On January 1, the Church celebrates the Solemnity of Mary, Mother of God. In addition to thinking of this solemnity as a Holy Day of Obligation, we can also think of it as a sort of Catholic Mother’s Day. Because as the Mother of God, Mary is also the Mother of the Church and all Her members (see CCC 963 – 970). 

What does your family do to celebrate Mother’s Day? Mine gathers for a nice meal, adorning the table with flowers and offering a few small gifts. As many family members as possible come together to be with the matriarch of the family. I know that what means the most to my mother and mother-in-law is the presence of those gathered and the care put into the gathering.

And so it is on the Solemnity of Mary, Mother of God. Our Church family gathers for the most important meal any of us ever partakes in – the Holy Mass. We adorn the Church with flowers and offer songs of praise for Mary. We give Mary the gift of our presence, attention, and reverence. It must give Mary great joy to see her children gathered in worship of her Son, receiving His body, just as she received Him into her own body at the Annunciation. Just as our own mothers rejoice at the union of their families on special days, Mary rejoices at the unity of the Church family at Mass.

The Invitation 

The timing of this Solemnity is not to be ignored. It may seem obvious to point out that the Christmas season extends beyond Christmas Day. However, in the larger context of American culture, Christmas is “done” on December 25: radio stations switch back to pop music, stores remove Christmas merchandise, and trees are hauled to the curb for trash pick-up. Not so in the Church. We continue celebrating the mystery of the Incarnation through the Epiphany on January 6. The Solemnity of Mary, Mother of God falls on the final day of the Christmas octave.

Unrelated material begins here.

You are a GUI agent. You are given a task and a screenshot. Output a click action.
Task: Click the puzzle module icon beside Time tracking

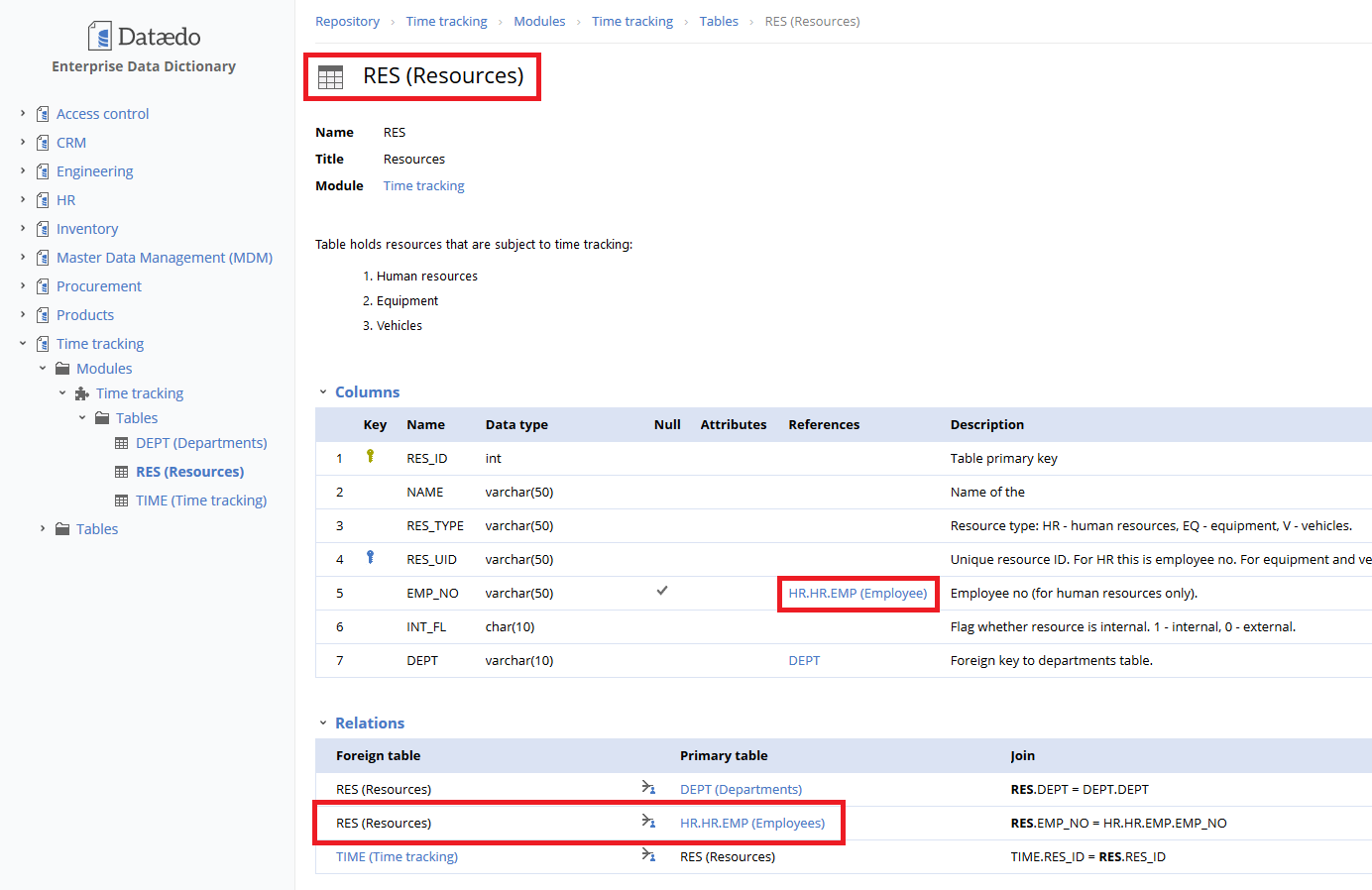click(x=82, y=393)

As we continue to rejoice in the reality of the Incarnation, God become Man, we remember the holy vessel whose courageous and faithful “yes” birthed our Savior. A Jesuit priest I know would send his mother flowers on his own birthday every year until her passing. At Christmas we praise God for the gift of His Son, and we praise Him for the gift of Mary’s role in birthing His earthly life.

January 1, of course, is also the beginning of a new year in the Roman Calendar. It is not the beginning of our liturgical year, which begins on the first Sunday of Advent. Even so, January 1 is seen as a time for setting new resolutions to break bad habits, build good ones, and generally have a “better year” than the one before. Any resolution we make to better ourselves can be encouraged by looking to Mary for her example, advice, and assistance.  She is not just our Mother in the historical sense of giving birth to Jesus, our Brother; she is our Mother in the here and now. Consider what French Jesuit Alexander de Rouville says of Mary in his book, The Imitation of Mary:

“… when we pray through the intercession of Mary, it is her high position and her dignity as God’s Mother that speak in our favor. Recall that God Himself chose to be subject to her on earth. Will He have less regard for her now that she reigns with Him in heaven? He has entrusted to her, as it were, the general disposition of all His blessings and it pleases Him to give us a share of them through her” (Rouville 287).

This New Year’s Day, take your cares to our Lord Jesus through His Mother’s intercession. We can be confident that the grace we receive at the Eucharist is sufficient for all our needs, and that every prayer we utter is heard and answered. It is God alone who enables us to become who He created us to be. Let us begin the year by asking Him for the grace we need to be our true selves, and thus to imitate Mary, who was fully herself in the truest sense. 

 

Sources

Catechism of the Catholic Church. Libreria Editrice Vaticana, 1994.

Rouville, Alexandre-Joseph de, and Matthew J. OConnell. Imitation of Mary: in Four Books. Catholic Book Pub., 1985.